El Pasig
- Frequency: biweekly
- First issue: July 13, 1862
- Final issue: January 1863
- Language: Spanish, Tagalog, occasionally other native Philippine languages

= El Pasig =

Former Filipino biweekly newspaper

El Pasig was a Filipino biweekly newspaper, published in Manila from July 1862, and closed after a few months of operation in January 1863. It published educational content and is historically significant as the first publication to feature texts in native Philippine languages. Its closure influenced colonial authorities' policies toward the press in Filipino languages.

== History ==
El Pasig was published in Manila and directed by Acisclo Sierra. Its first issue appeared on 13 July 1862, though some sources erroneously cite 1864 as the year it began circulation. The last, twelfth issue was released only a few months later, in January 1863. The subscription cost was one and a half reales in Manila and two reales outside the capital.

Scholars note that understanding the full history of this publication is difficult due to the limited number of available sources. Possible reasons for its downfall include the high subscription price, a small potential readership, and content that failed to generate sufficient interest among readers.

== Content ==
The newspaper was intended to be educational, promoting science and knowledge. It dedicated considerable space to agricultural topics, while also publishing poetry and reports on local events. Additionally, it aimed to inform readers about developments in the metropolis and other countries.

== Significance ==
Despite its short existence, El Pasig holds an important place in Philippine history. It was primarily a Spanish-language publication, but it was the first newspaper in the archipelago to feature content in languages other than Spanish. Most notably, it included articles written in Tagalog.
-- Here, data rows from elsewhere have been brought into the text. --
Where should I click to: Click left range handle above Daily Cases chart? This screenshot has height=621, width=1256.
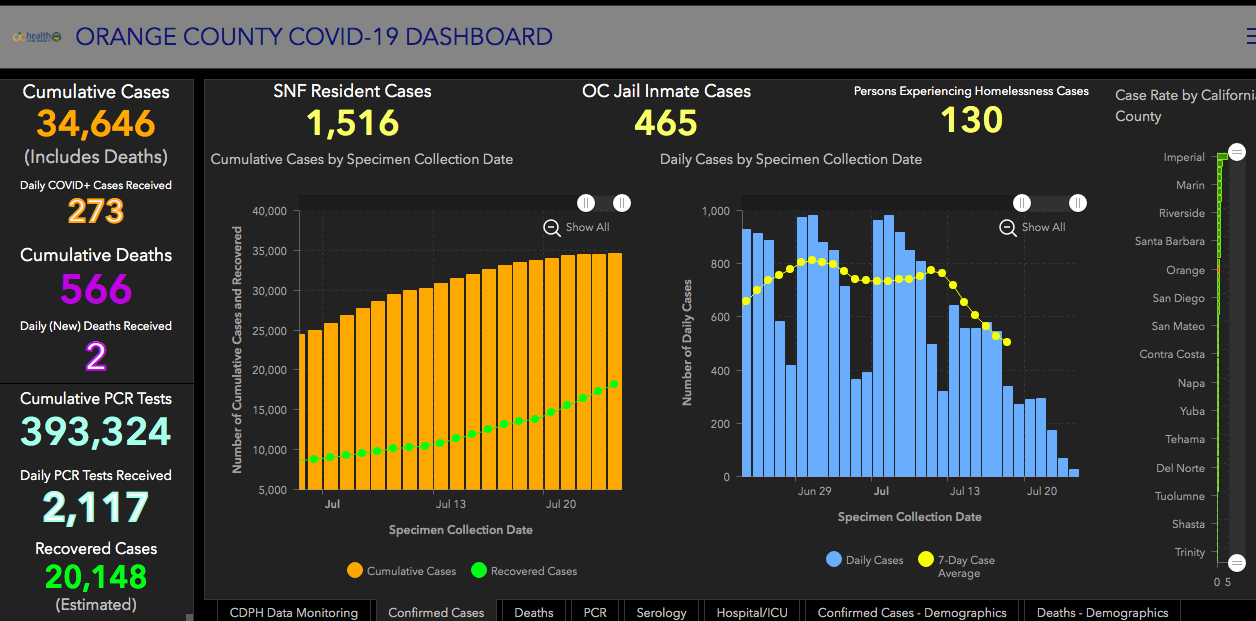(x=1022, y=203)
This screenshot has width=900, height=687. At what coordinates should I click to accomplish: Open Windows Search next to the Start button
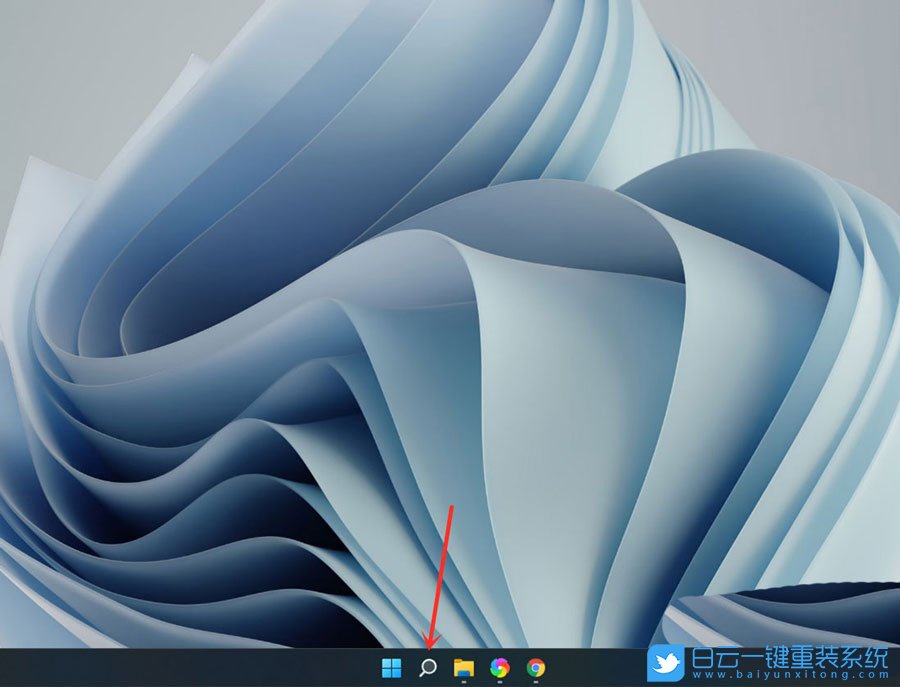[427, 667]
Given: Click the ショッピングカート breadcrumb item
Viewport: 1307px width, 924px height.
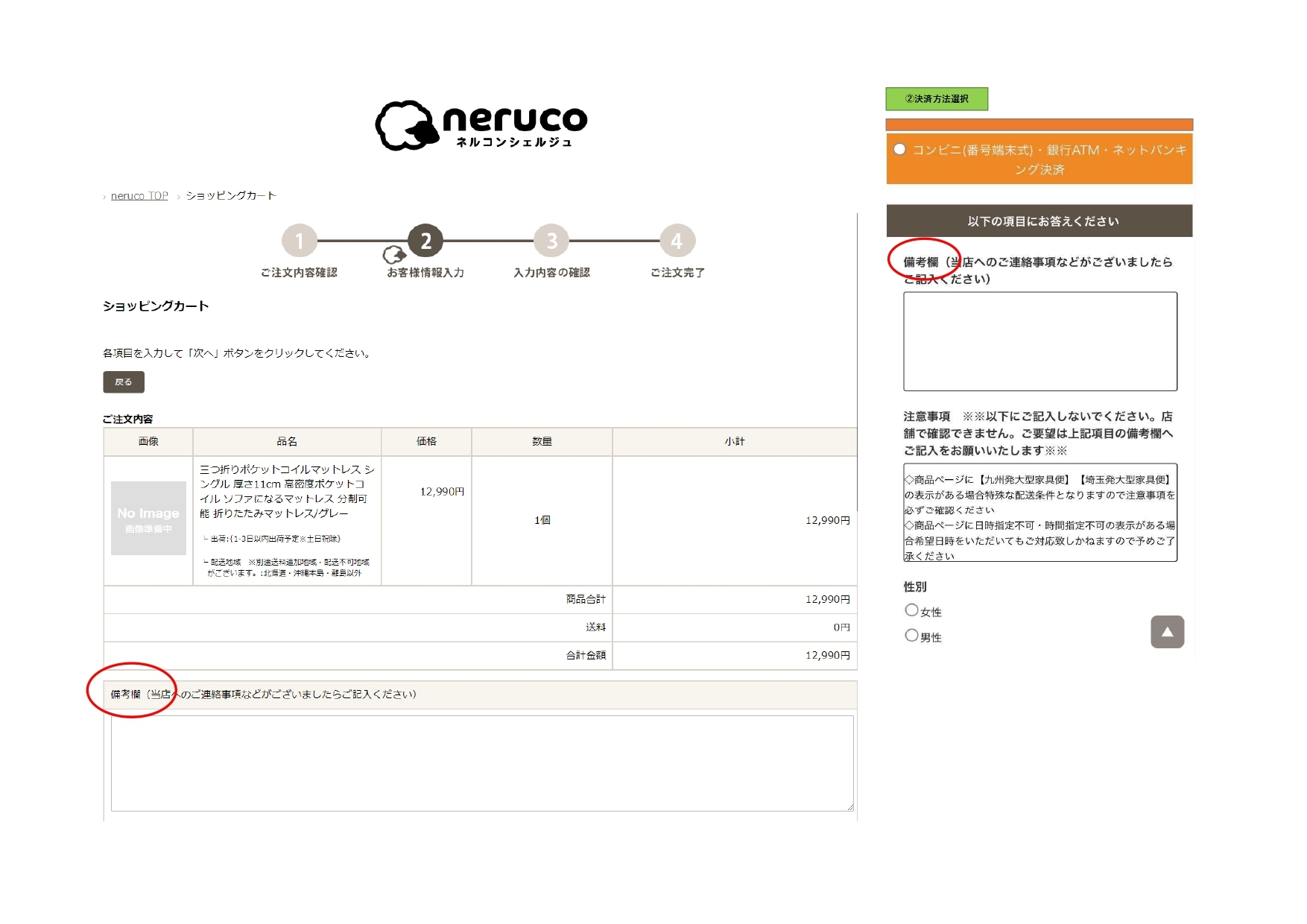Looking at the screenshot, I should coord(231,196).
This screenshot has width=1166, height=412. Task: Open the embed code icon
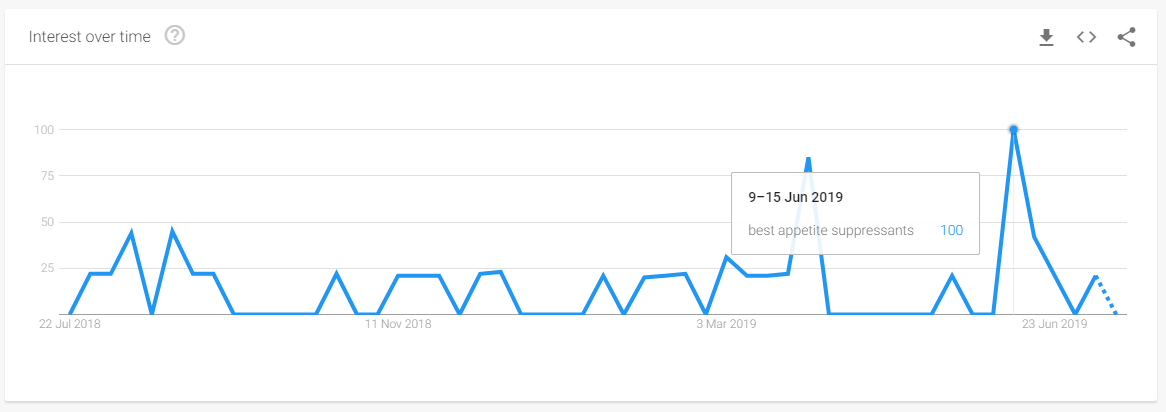1086,37
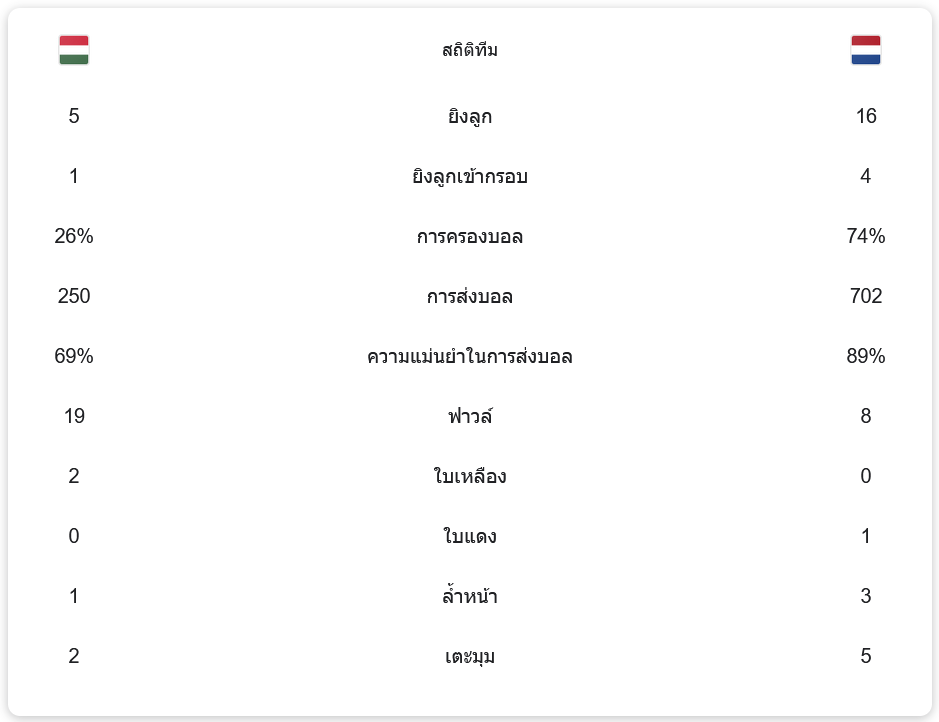Select the 89% pass accuracy value
This screenshot has width=939, height=722.
coord(865,357)
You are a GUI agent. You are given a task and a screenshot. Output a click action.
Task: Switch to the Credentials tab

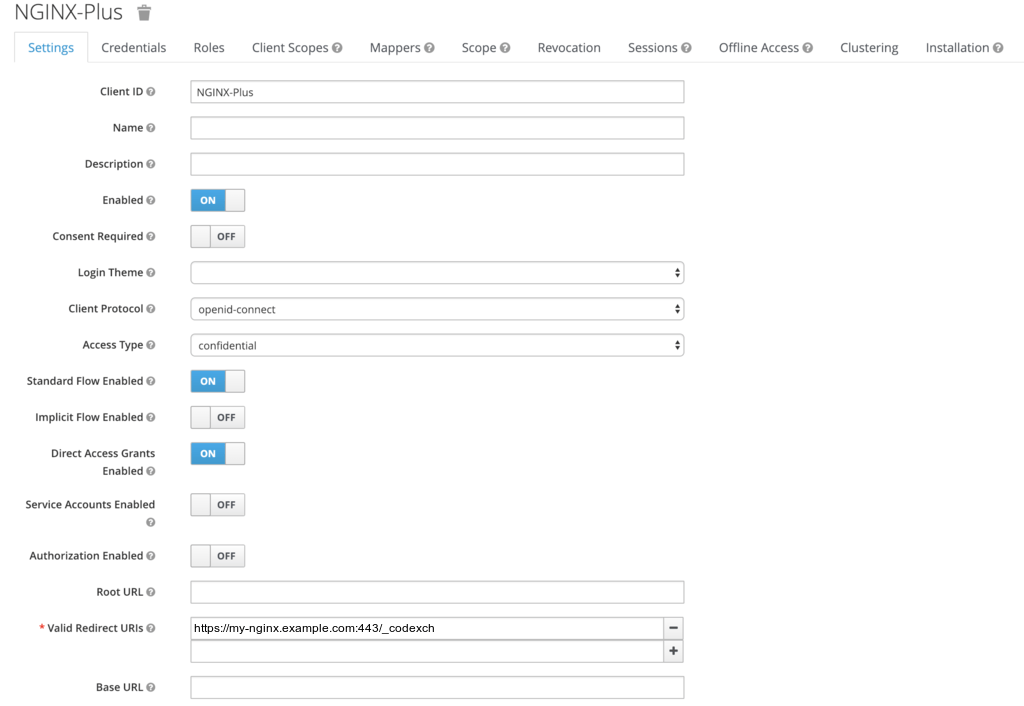134,48
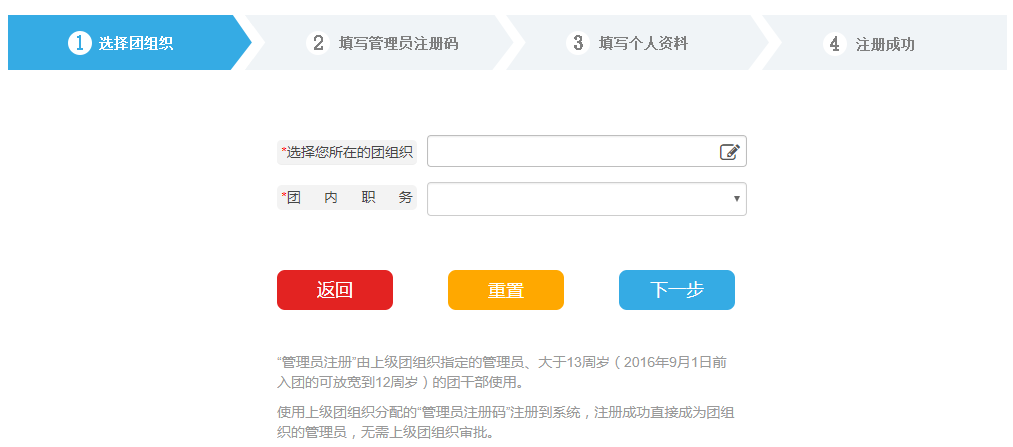Click the blue 下一步 button
Viewport: 1013px width, 447px height.
(x=676, y=290)
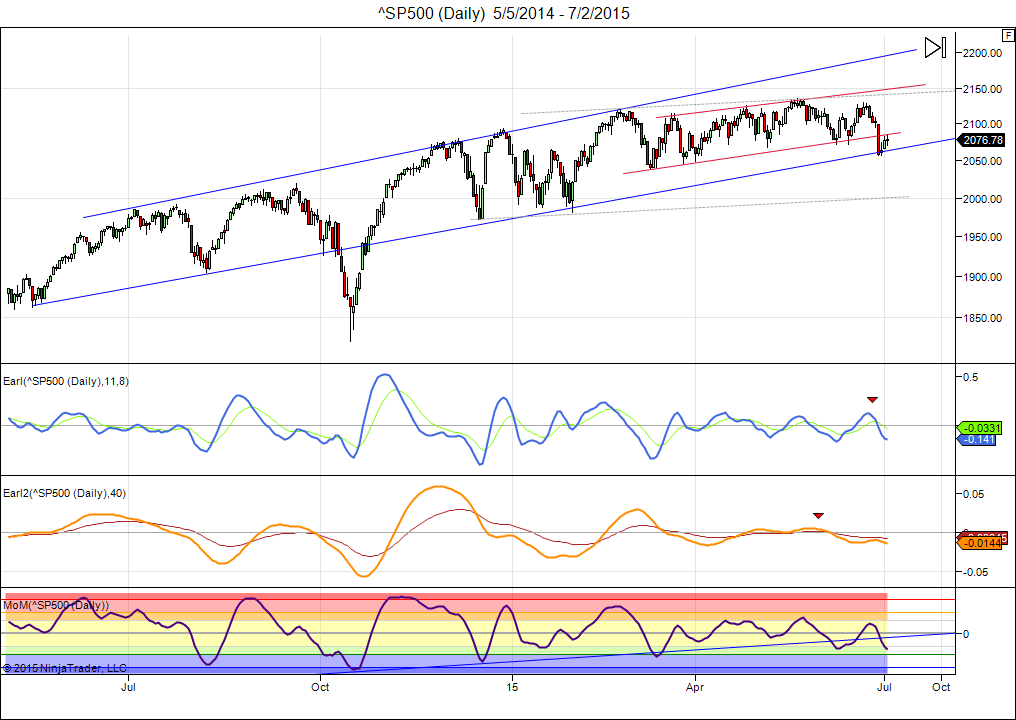This screenshot has width=1016, height=720.
Task: Select the Earl2(^SP500 (Daily),40) indicator label
Action: click(65, 492)
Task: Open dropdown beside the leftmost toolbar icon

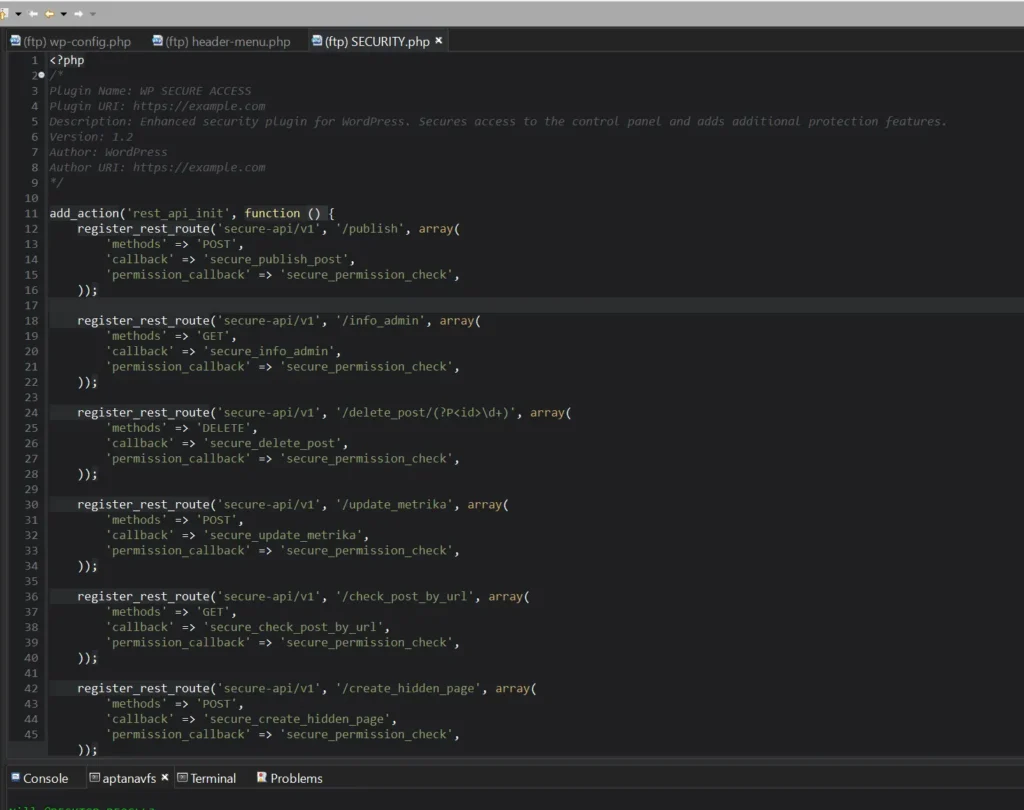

Occasionally, there were also texts in other Philippine languages such as Ilocano, Bikol, and Pangasinan, with some sources also mentioning Cebuano. These texts were often contributions from the readers themselves, who sent in their translations of articles previously published in El Pasig in Spanish.

Its significance, however, extends beyond just linguistic matters. Paradoxically, it was the failure of El Pasig and the lack of significant interest in it that lulled the colonial authorities and Spanish censors into a false sense of security. They began to view attempts at creating a native Filipino press more favorably, assuming that it did not pose a threat to Spanish rule. Nearly 20 years after the closure of El Pasig, the bilingual Diariong Tagalog emerged, considered the first Tagalog newspaper. The permission for its publication was granted after discussions that referenced the brief existence of El Pasig. In 1889, the first issue of the bilingual El Ilocano was published, which, like Diariong Tagalog, was printed in both Spanish and Ilocano. This newspaper was also the first to be financed, edited, and published by a Filipino, without the involvement of individuals from the metropolis.

== Bibliography ==

- Retana, Wenceslao Emilio (1895). "El Periodismo Filipino. Noticias para su historia (1811–1894). Apuntes bibliográficos, indicaciones biográficas, notas críticas, semblanzas, anécdotas"
- Thomas, Megan C. (2006). "Isabelo de los Reyes and the Philippine Contemporaries of La Solidaridad"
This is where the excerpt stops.